**WHAT TO DO:** Write out the entries below in full, exactly as given.

**DATA PROVIDED:**
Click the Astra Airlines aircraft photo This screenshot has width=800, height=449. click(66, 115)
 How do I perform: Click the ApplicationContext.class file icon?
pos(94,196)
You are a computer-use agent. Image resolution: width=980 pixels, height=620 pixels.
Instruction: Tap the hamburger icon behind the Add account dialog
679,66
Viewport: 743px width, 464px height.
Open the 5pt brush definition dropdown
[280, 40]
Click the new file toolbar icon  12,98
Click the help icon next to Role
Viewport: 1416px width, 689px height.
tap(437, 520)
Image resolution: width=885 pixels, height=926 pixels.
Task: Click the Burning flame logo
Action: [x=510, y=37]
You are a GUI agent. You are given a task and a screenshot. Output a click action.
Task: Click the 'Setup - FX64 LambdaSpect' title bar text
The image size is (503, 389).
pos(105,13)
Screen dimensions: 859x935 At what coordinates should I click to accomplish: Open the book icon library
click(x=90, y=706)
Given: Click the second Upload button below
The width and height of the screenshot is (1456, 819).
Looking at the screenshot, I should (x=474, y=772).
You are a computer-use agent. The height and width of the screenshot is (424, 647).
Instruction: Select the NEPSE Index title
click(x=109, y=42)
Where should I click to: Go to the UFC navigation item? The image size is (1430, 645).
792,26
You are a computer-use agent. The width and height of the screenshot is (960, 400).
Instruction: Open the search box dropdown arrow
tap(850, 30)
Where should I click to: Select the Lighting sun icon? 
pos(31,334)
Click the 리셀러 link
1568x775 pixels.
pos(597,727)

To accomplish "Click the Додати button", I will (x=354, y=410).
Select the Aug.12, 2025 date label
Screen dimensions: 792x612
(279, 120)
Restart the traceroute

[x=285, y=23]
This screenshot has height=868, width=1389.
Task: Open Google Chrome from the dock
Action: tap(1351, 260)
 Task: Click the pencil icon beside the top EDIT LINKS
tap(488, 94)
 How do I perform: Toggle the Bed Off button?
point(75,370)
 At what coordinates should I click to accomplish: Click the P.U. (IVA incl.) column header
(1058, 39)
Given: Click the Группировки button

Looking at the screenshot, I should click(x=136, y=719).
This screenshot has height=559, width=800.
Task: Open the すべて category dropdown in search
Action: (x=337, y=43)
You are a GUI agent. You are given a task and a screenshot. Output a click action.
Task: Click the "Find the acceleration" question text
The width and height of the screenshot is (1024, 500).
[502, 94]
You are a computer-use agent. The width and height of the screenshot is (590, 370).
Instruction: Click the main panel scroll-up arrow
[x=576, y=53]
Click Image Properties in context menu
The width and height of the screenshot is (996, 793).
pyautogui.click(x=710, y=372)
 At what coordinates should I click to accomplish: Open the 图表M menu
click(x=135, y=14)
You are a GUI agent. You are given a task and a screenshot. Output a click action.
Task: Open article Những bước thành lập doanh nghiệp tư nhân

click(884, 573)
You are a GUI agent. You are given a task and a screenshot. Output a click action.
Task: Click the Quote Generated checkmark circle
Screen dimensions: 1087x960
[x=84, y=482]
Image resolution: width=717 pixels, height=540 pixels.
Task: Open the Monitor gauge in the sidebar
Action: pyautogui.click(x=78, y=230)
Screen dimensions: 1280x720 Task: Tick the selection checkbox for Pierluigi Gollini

**OUTPUT OF THE TASK:**
Click the Astra Airlines aircraft photo This screenshot has width=800, height=449. click(66, 115)
 How do I perform: Click the ApplicationContext.class file icon?
pos(94,196)
You are a computer-use agent. Image resolution: width=980 pixels, height=620 pixels.
Instruction: Tap the hamburger icon behind the Add account dialog
679,66
Viewport: 743px width, 464px height.
Open the 5pt brush definition dropdown
[280, 40]
Click the new file toolbar icon  12,98
Click the help icon next to Role
Viewport: 1416px width, 689px height.
tap(437, 520)
Image resolution: width=885 pixels, height=926 pixels.
Task: Click the Burning flame logo
Action: [x=510, y=37]
You are a GUI agent. You are given a task and a screenshot. Output a click action.
Task: Click the 'Setup - FX64 LambdaSpect' title bar text
The image size is (503, 389).
pos(105,13)
Screen dimensions: 859x935 At what coordinates should I click to accomplish: Open the book icon library
click(x=90, y=706)
Given: Click the second Upload button below
The width and height of the screenshot is (1456, 819).
Looking at the screenshot, I should (x=474, y=772).
You are a computer-use agent. The height and width of the screenshot is (424, 647).
Instruction: Select the NEPSE Index title
click(x=109, y=42)
Where should I click to: Go to the UFC navigation item? The image size is (1430, 645).
792,26
You are a computer-use agent. The width and height of the screenshot is (960, 400).
Instruction: Open the search box dropdown arrow
tap(850, 30)
Where should I click to: Select the Lighting sun icon? 
pos(31,334)
Click the 리셀러 link
1568x775 pixels.
pos(597,727)

To accomplish "Click the Додати button", I will (x=354, y=410).
Select the Aug.12, 2025 date label
Screen dimensions: 792x612
(279, 120)
Restart the traceroute

[x=285, y=23]
This screenshot has height=868, width=1389.
Task: Open Google Chrome from the dock
Action: tap(1351, 260)
 Task: Click the pencil icon beside the top EDIT LINKS
tap(488, 94)
 How do I perform: Toggle the Bed Off button?
point(75,370)
 At what coordinates should I click to accomplish: Click the P.U. (IVA incl.) column header
(1058, 39)
Given: Click the Группировки button

Looking at the screenshot, I should click(x=136, y=719).
This screenshot has height=559, width=800.
Task: Open the すべて category dropdown in search
Action: (x=337, y=43)
You are a GUI agent. You are given a task and a screenshot. Output a click action.
Task: Click the "Find the acceleration" question text
The width and height of the screenshot is (1024, 500).
[502, 94]
You are a computer-use agent. The width and height of the screenshot is (590, 370).
Instruction: Click the main panel scroll-up arrow
[x=576, y=53]
Click Image Properties in context menu
The width and height of the screenshot is (996, 793).
pyautogui.click(x=710, y=372)
 At what coordinates should I click to accomplish: Open the 图表M menu
click(x=135, y=14)
You are a GUI agent. You are given a task and a screenshot. Output a click action.
Task: Open article Những bước thành lập doanh nghiệp tư nhân

click(884, 573)
You are a GUI agent. You are given a task and a screenshot. Output a click action.
Task: Click the Quote Generated checkmark circle
Screen dimensions: 1087x960
[x=84, y=482]
Image resolution: width=717 pixels, height=540 pixels.
Task: Open the Monitor gauge in the sidebar
Action: pyautogui.click(x=78, y=230)
Screen dimensions: 1280x720 Task: Tick the selection checkbox for Pierluigi Gollini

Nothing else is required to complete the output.